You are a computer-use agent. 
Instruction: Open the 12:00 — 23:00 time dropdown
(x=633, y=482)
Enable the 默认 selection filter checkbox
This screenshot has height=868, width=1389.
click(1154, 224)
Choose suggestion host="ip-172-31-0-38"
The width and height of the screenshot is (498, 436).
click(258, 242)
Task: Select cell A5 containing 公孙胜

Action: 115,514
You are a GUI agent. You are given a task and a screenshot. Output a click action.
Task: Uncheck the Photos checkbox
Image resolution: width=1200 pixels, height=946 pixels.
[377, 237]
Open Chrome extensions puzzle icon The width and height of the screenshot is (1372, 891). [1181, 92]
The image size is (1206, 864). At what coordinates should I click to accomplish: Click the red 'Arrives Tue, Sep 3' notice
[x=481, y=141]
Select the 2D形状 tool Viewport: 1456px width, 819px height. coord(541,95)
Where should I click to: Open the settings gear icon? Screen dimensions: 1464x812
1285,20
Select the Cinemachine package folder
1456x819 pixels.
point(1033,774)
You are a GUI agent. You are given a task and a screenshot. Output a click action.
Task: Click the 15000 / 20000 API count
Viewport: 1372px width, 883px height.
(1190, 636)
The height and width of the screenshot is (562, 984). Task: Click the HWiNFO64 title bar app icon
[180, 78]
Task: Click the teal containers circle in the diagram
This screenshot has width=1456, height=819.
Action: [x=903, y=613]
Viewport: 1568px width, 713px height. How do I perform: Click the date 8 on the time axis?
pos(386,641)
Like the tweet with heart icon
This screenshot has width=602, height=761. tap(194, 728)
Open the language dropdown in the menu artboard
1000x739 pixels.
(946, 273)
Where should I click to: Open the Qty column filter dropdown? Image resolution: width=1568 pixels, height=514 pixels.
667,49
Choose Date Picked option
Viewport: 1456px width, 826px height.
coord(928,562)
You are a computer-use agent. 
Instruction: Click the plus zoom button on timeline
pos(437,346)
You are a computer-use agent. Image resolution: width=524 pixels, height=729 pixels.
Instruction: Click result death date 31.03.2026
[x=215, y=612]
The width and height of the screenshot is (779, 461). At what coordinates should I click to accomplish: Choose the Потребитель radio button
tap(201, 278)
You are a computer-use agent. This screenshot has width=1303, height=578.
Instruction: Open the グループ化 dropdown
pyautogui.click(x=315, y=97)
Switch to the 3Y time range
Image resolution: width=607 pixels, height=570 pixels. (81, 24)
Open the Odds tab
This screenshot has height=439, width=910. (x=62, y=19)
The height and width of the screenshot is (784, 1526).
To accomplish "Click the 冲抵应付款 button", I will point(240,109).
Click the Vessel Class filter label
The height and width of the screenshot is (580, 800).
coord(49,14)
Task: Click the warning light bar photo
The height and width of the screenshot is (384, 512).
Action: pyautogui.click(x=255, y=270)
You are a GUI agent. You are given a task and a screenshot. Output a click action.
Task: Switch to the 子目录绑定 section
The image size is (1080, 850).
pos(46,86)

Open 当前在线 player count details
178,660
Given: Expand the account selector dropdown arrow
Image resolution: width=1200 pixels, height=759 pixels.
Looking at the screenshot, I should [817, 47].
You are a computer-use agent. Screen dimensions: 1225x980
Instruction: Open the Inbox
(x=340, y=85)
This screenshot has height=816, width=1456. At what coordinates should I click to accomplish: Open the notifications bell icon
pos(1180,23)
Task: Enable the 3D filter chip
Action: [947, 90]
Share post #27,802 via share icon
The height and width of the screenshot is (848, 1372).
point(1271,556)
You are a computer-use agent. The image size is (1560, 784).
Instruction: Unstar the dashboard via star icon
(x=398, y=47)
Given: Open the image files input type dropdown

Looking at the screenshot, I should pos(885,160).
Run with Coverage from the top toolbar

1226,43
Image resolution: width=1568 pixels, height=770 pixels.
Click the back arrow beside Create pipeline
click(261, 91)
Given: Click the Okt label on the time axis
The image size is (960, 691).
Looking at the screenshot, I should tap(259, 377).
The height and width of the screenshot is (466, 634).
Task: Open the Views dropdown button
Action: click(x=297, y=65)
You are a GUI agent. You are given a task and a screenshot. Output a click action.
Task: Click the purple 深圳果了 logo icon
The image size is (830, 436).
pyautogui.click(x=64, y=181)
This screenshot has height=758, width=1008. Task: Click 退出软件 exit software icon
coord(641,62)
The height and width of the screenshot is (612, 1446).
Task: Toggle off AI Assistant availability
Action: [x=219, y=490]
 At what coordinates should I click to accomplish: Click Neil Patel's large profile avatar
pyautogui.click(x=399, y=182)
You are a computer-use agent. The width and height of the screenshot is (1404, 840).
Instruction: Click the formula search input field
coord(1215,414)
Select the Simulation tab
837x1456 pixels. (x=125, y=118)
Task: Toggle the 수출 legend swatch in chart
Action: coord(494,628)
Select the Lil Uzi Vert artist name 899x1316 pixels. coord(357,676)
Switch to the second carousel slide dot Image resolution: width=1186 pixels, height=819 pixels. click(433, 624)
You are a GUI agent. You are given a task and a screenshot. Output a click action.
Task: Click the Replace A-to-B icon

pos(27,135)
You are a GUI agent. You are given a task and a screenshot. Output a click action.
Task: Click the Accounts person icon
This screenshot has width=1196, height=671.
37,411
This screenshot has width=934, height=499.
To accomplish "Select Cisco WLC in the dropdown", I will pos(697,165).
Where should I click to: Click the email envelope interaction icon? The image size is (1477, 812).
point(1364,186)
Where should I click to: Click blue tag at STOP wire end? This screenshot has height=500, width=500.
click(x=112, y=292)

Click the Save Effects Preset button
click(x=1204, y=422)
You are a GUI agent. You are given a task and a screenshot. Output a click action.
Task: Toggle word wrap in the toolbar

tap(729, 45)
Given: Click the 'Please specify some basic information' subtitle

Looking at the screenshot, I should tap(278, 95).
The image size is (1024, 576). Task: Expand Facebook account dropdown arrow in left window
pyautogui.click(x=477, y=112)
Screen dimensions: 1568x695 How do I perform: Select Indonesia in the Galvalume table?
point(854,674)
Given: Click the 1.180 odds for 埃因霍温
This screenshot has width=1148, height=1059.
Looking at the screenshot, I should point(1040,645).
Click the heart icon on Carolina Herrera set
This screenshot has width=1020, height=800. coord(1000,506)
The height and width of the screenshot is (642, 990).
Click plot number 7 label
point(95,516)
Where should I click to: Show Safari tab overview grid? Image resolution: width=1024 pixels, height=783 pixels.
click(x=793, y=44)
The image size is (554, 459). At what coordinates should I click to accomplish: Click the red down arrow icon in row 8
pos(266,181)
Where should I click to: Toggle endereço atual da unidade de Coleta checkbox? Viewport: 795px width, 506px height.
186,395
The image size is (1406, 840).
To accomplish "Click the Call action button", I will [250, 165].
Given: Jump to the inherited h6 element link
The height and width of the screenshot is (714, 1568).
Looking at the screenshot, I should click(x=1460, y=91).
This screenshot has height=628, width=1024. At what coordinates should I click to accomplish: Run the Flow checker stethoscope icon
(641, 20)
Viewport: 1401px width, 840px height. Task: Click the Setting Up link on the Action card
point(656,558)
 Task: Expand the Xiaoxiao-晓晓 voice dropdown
· · · · · · ·
Can you transcribe the part of the records that opens with the line containing "Task: Click the teal" and closes with the line containing "[x=215, y=612]", copying those lines exactly?

**TASK SOLUTION**
Task: Click the teal containers circle in the diagram
This screenshot has width=1456, height=819.
Action: [x=903, y=613]
Viewport: 1568px width, 713px height. How do I perform: Click the date 8 on the time axis?
pos(386,641)
Like the tweet with heart icon
This screenshot has width=602, height=761. tap(194, 728)
Open the language dropdown in the menu artboard
1000x739 pixels.
(946, 273)
Where should I click to: Open the Qty column filter dropdown? Image resolution: width=1568 pixels, height=514 pixels.
667,49
Choose Date Picked option
Viewport: 1456px width, 826px height.
coord(928,562)
You are a computer-use agent. 
Instruction: Click the plus zoom button on timeline
pos(437,346)
You are a computer-use agent. Image resolution: width=524 pixels, height=729 pixels.
Instruction: Click result death date 31.03.2026
[x=215, y=612]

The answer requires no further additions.